**HOW TO COMPLETE THIS TASK**
Pull every line holding the string "agent" from the records below.

>>>>

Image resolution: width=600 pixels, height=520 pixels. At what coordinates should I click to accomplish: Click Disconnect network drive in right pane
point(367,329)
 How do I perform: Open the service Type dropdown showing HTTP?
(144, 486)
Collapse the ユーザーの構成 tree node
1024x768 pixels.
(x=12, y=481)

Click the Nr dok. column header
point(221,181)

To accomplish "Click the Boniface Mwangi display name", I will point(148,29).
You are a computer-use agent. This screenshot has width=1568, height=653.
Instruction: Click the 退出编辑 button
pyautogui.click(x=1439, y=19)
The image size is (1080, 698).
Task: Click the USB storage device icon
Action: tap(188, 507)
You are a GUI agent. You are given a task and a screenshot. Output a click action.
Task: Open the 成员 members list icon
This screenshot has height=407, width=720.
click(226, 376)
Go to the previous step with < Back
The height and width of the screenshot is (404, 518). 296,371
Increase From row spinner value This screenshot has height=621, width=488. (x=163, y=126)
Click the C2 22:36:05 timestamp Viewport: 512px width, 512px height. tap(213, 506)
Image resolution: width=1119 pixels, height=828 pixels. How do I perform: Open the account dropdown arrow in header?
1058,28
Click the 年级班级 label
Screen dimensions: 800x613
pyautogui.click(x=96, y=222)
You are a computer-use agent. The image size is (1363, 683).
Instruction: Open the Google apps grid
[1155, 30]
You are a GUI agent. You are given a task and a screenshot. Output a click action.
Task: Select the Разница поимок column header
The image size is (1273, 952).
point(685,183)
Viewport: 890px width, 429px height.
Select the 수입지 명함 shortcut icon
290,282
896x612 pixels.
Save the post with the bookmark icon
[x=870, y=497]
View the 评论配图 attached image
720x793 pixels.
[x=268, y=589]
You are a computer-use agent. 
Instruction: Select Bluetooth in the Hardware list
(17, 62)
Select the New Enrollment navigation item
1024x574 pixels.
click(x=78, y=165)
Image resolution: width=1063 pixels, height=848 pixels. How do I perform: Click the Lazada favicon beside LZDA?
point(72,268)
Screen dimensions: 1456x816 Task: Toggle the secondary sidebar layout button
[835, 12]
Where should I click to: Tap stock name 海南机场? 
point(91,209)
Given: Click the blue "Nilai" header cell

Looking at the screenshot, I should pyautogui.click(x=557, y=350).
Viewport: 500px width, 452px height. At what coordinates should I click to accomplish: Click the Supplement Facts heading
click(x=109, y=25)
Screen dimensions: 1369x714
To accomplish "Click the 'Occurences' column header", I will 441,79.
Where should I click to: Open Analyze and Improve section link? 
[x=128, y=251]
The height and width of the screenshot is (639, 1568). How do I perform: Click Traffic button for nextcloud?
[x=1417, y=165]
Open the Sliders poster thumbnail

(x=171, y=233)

<<<<

**ANSWER TO THIS TASK**
You are a computer-use agent. This screenshot has width=1568, height=653.
You are a GUI agent. You are given a task and a screenshot. Output a click action.
You are a computer-use agent. The image size is (1363, 683).
You are a GUI agent. You are given a task and a screenshot. Output a click action.
You are a computer-use agent. 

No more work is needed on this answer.